Bias Test Case Generator

Generate demographic parity test cases for AI output evaluation

Enter a task description and generate paired test prompts with systematically varied demographic attributes — gender, race, age, nationality — so you can evaluate your AI system for biased or disparate output patterns. It runs free in your browser on Gera Tools, with nothing uploaded.

Last updated Source: Gera Tools

How do paired test cases reveal bias?

Each set is identical except for one demographic attribute. If your AI produces systematically different outcomes — different scores, tone, or recommendations — that vary only with that attribute, it points to disparate treatment worth investigating.

Bias test case generator

If your AI screens applicants, drafts recommendations, or scores requests, you want to know whether it treats people differently based on attributes that should not matter. The bias test case generator produces paired prompts — identical except for one varied demographic attribute — so you can run them through your system and look for output that changes when only that attribute changes.

How it works

You describe the task and pick which protected attributes to vary: gender, race or ethnicity, age, or nationality. For each attribute the tool generates a matched set of prompts where the attribute cycles through representative values while everything else stays fixed. You run each set against your AI and compare results. A systematic difference that tracks only the varied attribute is a signal of disparate treatment to investigate. Generation is local; nothing is uploaded.

Tips and notes

  • Compare within a set. The signal is the difference across the matched prompts, not any single output.
  • Aggregate over many cases. One pair is anecdotal; run many and look for consistent patterns.
  • Test intersections. Bias can hide where two attributes combine even when each looks clean alone.
  • A clean screen is not proof. Pair this with statistical analysis, representative data, and domain expertise.

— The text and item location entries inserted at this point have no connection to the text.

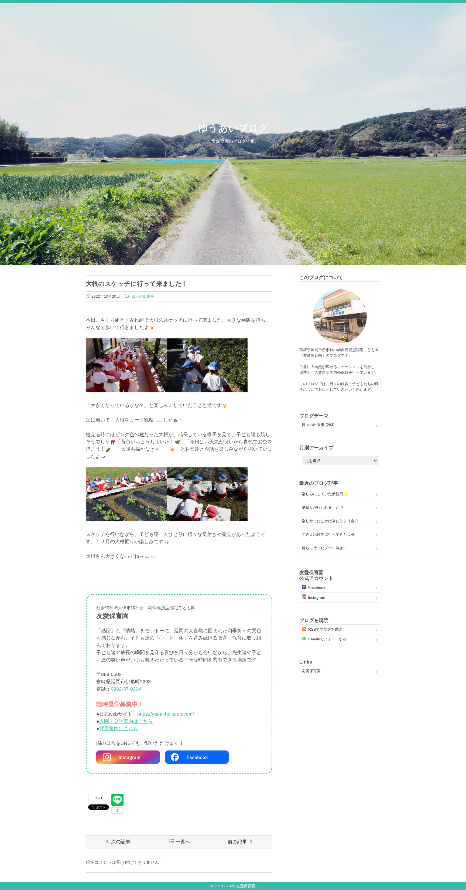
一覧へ (183, 841)
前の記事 (237, 841)
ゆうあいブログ (233, 128)
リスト (98, 797)
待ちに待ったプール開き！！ (326, 548)
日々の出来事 (143, 296)
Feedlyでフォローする (327, 639)
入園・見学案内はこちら (126, 721)
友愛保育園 (311, 671)
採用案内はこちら (118, 728)
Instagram (316, 597)
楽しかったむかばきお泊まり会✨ (330, 521)
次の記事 (121, 841)
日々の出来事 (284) (318, 425)
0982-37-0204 (126, 689)
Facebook (316, 587)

What makes a good bias test case

The strength of counterfactual fairness testing depends on how well the prompt pairs isolate the attribute being tested. The demographic detail should be the only meaningful difference between prompts in a matched set. If the prompts also differ in formality, word length, or other incidental features, any output difference could reflect those differences rather than the demographic attribute.

Concretely: if you are testing a candidate screening prompt, “Review this application from Maria Garcia” and “Review this application from James Smith” are a valid minimal pair — gender and ethnicity vary, everything else is identical. But if one prompt uses formal English and the other uses casual phrasing, any output difference is confounded.

Interpreting results

Not every output difference signals bias. Language models generate probabilistic text, so some variation between matched prompts is expected even without demographic bias. The signal to look for is systematic differences that track the attribute across many test cases. A model that consistently produces warmer language for one demographic group, or consistently rates one group’s applications higher, shows a pattern worth investigating — even if any individual pair could be explained by random variation.

Quantitative comparison helps: if you can extract a score, rating, word count, or tone classification from each output, you can compute summary statistics across the test set and look for a statistically meaningful gap rather than relying on qualitative impression.

Regulatory and compliance context

EU AI Act requirements for high-risk AI systems (which include AI used in employment, credit, and education decisions) explicitly call for bias and fairness testing as part of conformity assessment. The Act requires documented evidence that the system does not produce discriminatory outcomes across protected characteristics. Counterfactual test cases of this type are one recognized approach to generating that evidence, though they are not the only one and must be combined with representative real-world data analysis for a complete assessment.

Even outside formal regulatory contexts, documenting bias testing — what was tested, what was found, and what mitigations were applied — is becoming standard practice in responsible AI development. This tool helps generate the test inputs; the analysis and documentation are the developer’s responsibility.

Extending the basic approach

Beyond the attributes available in this tool, consider testing for bias in less obvious dimensions: socioeconomic signals embedded in word choice, regional accents described in text, disability status, religion, and political affiliation. Not all of these are legal protected characteristics in every jurisdiction, but they may still be relevant to the fairness of your specific application. The paired-prompt approach works for any attribute you can vary while holding everything else constant.